From that moment dates Brecht’s postwar reputation as a great director, which for non-Germans has even overshadowed his reputation as a playwright. It was a formidable comeback planned from three overlapping aspects, and its triple success was stunning. First of all, here was a largely unknown German masterpiece, written in language of tremendous vitality and still with many shrewd things to say about war and people’s reactions to it. Second was an outstanding acting performance from a virtually forgotten actress, whose striking voice and features have become almost inseparable from the Mother Courage figure; that night a legendary character, as well as a star, was born. Finally, embracing everything else, there was a
new, outwardly subdued but inwardly authoritative spirit emanating from the whole production and from the new Berliner Ensemble which the Brechts went on to found upon it. The object of this entire operation was of course rather different from Brecht’s original aim when he wrote the play. For he made it very clear in his notes and jottings that he wished not only to make his countrymen think about their blind involvement in Hitler’s war but also to help rebuild their shattered culture and bridge the long gap back to the progressive ideas of the Weimar Republic, thereby bringing on a new generation of actors and directors who would not have been debased by too much experience of Nazi methods. Given that he meant to tackle these worthwhile tasks from within the Communist orbit, in his old spirit of sceptical allegiance, he had to establish his constructive intentions, which he set himself to do soon after his arrival by writing some slightly vapid political songs. At the same time he had to overcome or get round the obstacles to any kind of formal innovation embodied in the revived Socialist Realism now being preached by the Russians, the Party spokesman Fritz Erpenbeck and, once again, Georg Lukács. As he put it in the foreword to
Antigone
, ‘it may not be easy to create progressive art in the period of reconstruction’. But nobody was better placed to do it than he.

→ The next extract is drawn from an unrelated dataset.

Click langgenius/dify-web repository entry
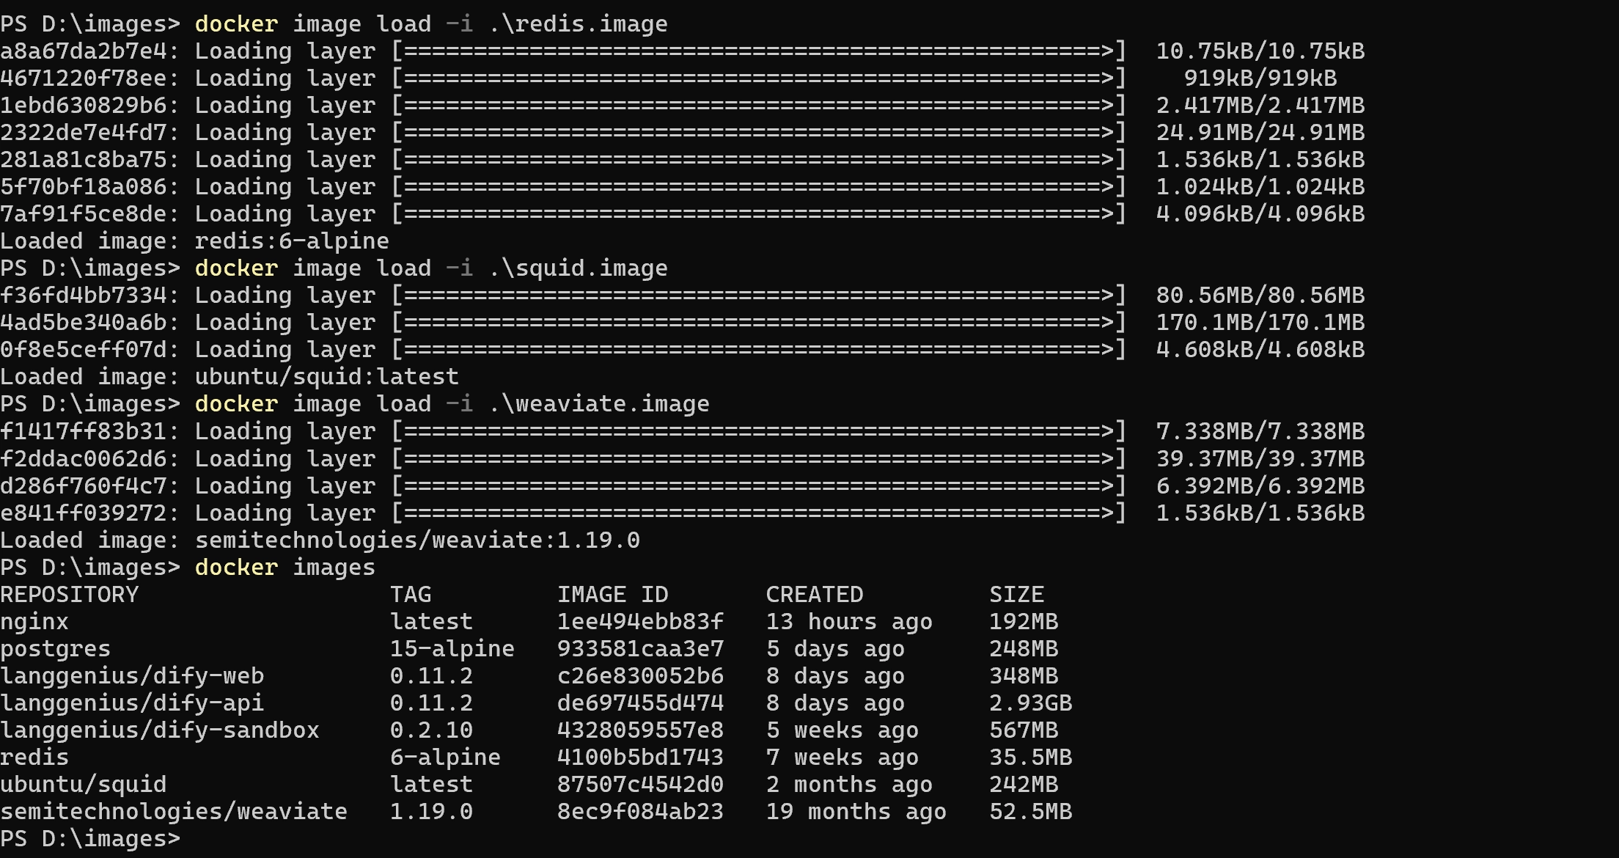Image resolution: width=1619 pixels, height=858 pixels. point(132,676)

The criticisms of the play which now came from both right and left arose from a feeling that Brecht, having created a great human character, had deliberately stunted her, thereby stifling much of the emotion natural both to himself as the creator and also to his audience. Some, like Friedrich Wolf in the dialogue printed on pp. 226–9 of
Brecht on Theatre
, felt that by the end of the play Courage should have seen the light – that is, the futility of war – thereby emerging as (in Communist aesthetic jargon) a ‘positive’ figure. Others, on both sides of the barriers, pointed to what they considered a theoretical inconsistency between Brecht’s ideas of ‘epic’ or ‘alienated’ acting and the undoubted empathy experienced by audiences at emotional high spots like the death of Kattrin. This notion that Brecht, for purely intellectual reasons, was denying certain powerful
elements which he had (or should have) instinctively put into the original play, was reinforced, if not actually sparked off, by the textual changes which he confesses to on pp. 271–4 of his notes. Indeed to judge from some commentators’ reactions one might imagine that he had rewritten the Zurich version as extensively as he did so many of his other plays. In fact, of course, only two of his four alterations are significant – the first, where Courage’s salesmanship distracts her from her son’s enlistment, and the second, which makes her less ready than before to give her goods for humanitarian ends – and even they would scarcely have been noticed if he had not drawn attention to them himself. What he worked much harder to correct was not only ‘softness’ in the actual play but those features of Lindtberg’s production on which Diebold had commented nearly eight years earlier, along with a certain ‘curious aura of harmlessness’ which he found emanating from his own first Berlin rehearsals. This, with its smudging-over of all sense of background or development, he blamed on the bland conformism of the Nazi theatre.